Ich konnte bisher zum Glück alle Fälle annehmen und für viele Familien die Nächte verbessern. Aber ich stoße natürlich auch mal auf Schwierigkeiten. Coaching ist ja Hilfe zur Selbsthilfe. Ich bringe mein Fachwissen mit und lenke die Eltern in die gewünschte Richtung. Den ersten Schritt zur Veränderung kann ich ihnen aber nicht abnehmen. Wenn die Eltern den Schritt nicht machen oder es die Umstände nicht erlauben, dann kann es auch nicht klappen. Die Bereitschaft muss schon da sein.
Vom Kundenservice zum Schlafcoaching
Sie haben vorher lange Zeit im Kundenservice gearbeitet. Wie kam es zu der Entscheidung, sich beruflich komplett zu verändern?
────────
**Fragen**
1) Fasse den Absatz des Auszugs, der mit „Ich konnte bisher zum Glück“ beginnt, als kurze Stichpunktliste zusammen.
2) Gib den Abschnitt des Auszugs von „Ich konnte bisher“ bis einschließlich „schon da sein.“ wortgetreu aus.
Die Daten stehen für sich und gehören nicht zum Auszug.

**Bereitgestellte Daten**
────────
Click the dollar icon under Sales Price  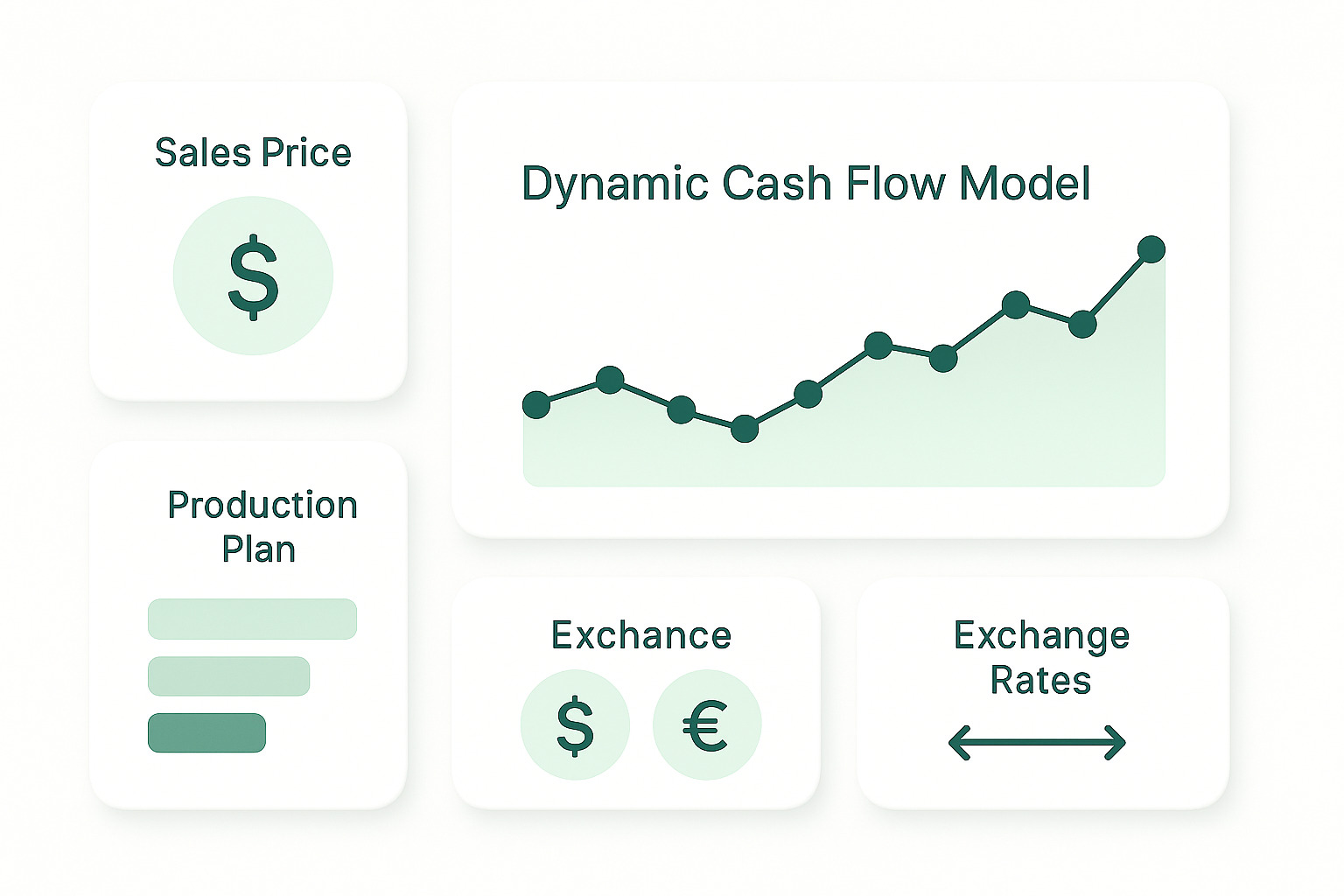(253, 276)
────────
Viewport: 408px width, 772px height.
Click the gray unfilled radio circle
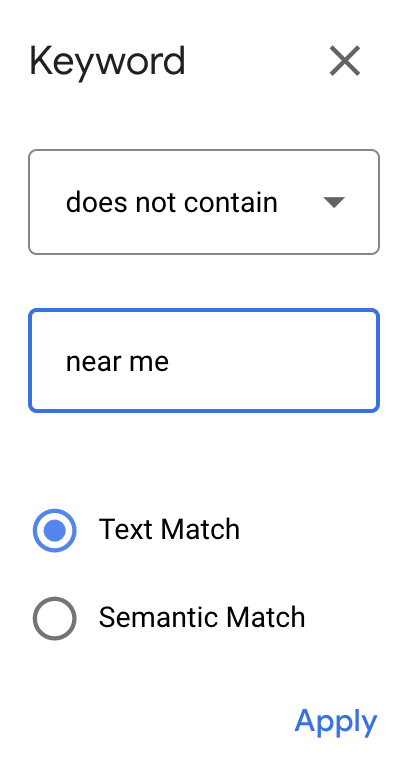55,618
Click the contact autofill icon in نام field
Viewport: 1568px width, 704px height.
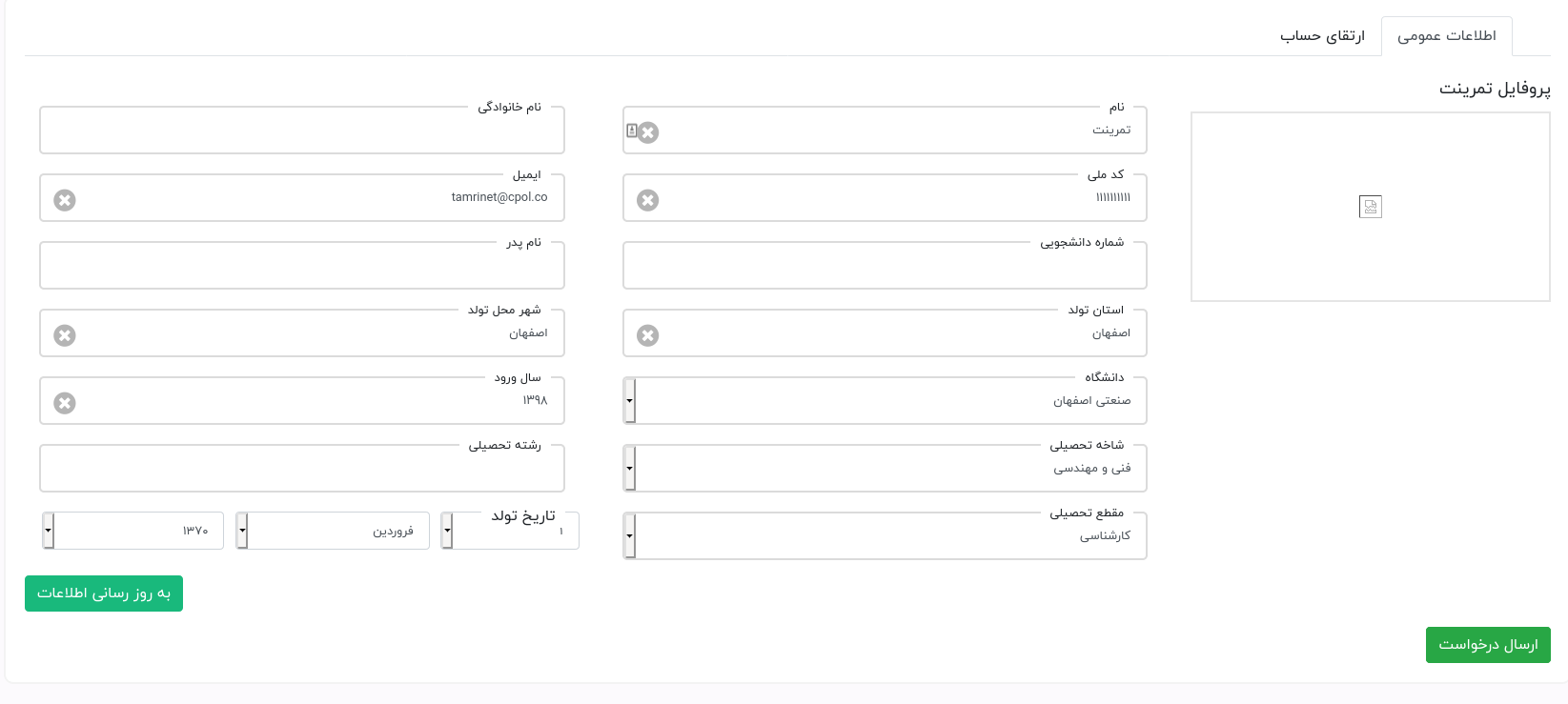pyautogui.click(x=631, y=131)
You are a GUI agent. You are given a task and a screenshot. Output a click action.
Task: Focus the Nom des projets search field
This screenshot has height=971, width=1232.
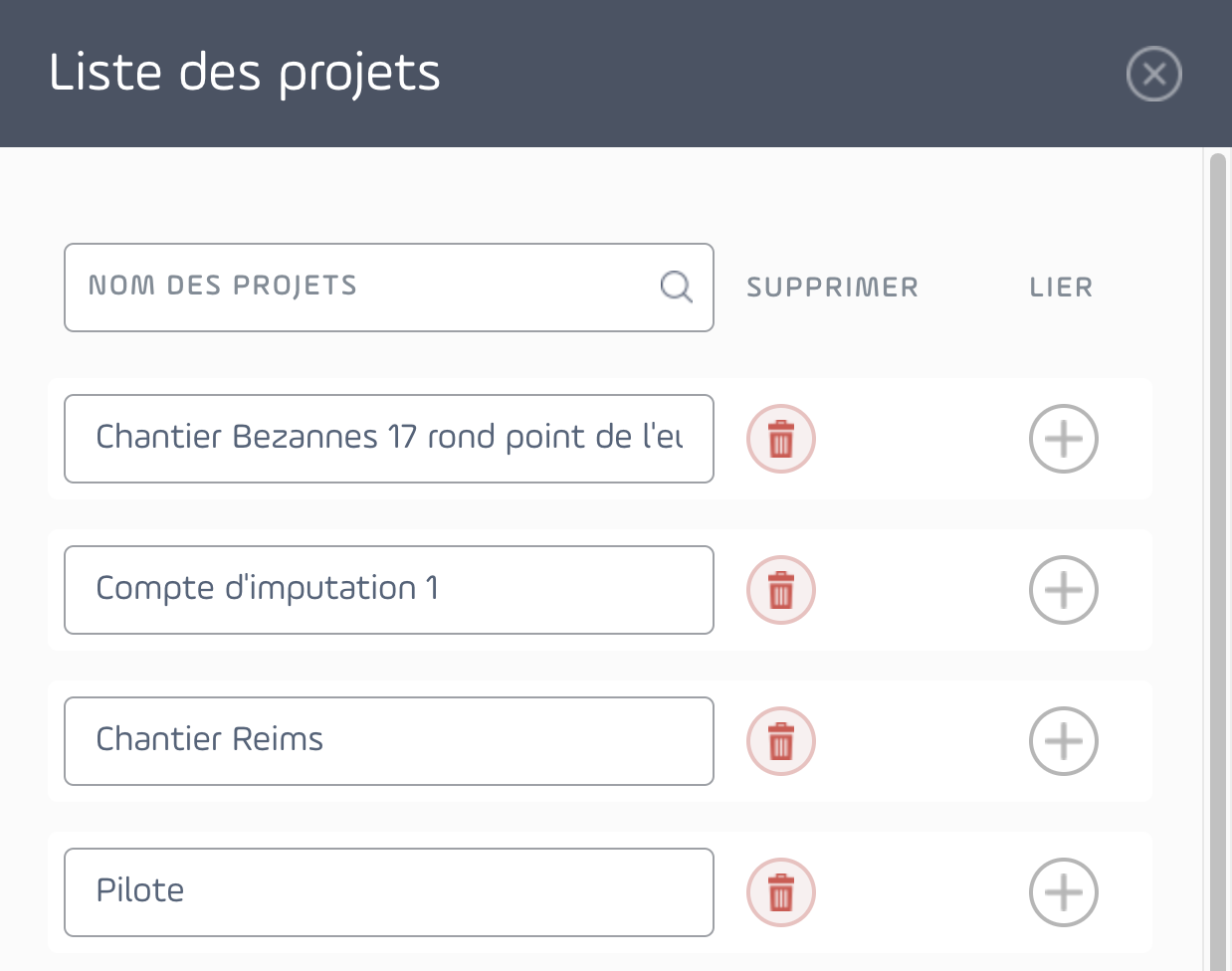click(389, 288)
────────
**Antworten**
1)
- Bisher konnten alle Fälle angenommen und für viele Familien die Nächte verbessert werden.
- Gelegentlich treten Schwierigkeiten auf.
- Coaching ist Hilfe zur Selbsthilfe: Fachwissen wird eingebracht, die Eltern werden in die gewünschte Richtung gelenkt.
- Den ersten Schritt zur Veränderung müssen die Eltern selbst gehen.
- Ohne diesen Schritt oder bei ungünstigen Umständen klappt es nicht; die Bereitschaft muss vorhanden sein.

2)
Ich konnte bisher zum Glück alle Fälle annehmen und für viele Familien die Nächte verbessern. Aber ich stoße natürlich auch mal auf Schwierigkeiten. Coaching ist ja Hilfe zur Selbsthilfe. Ich bringe mein Fachwissen mit und lenke die Eltern in die gewünschte Richtung. Den ersten Schritt zur Veränderung kann ich ihnen aber nicht abnehmen. Wenn die Eltern den Schritt nicht machen oder es die Umstände nicht erlauben, dann kann es auch nicht klappen. Die Bereitschaft muss schon da sein.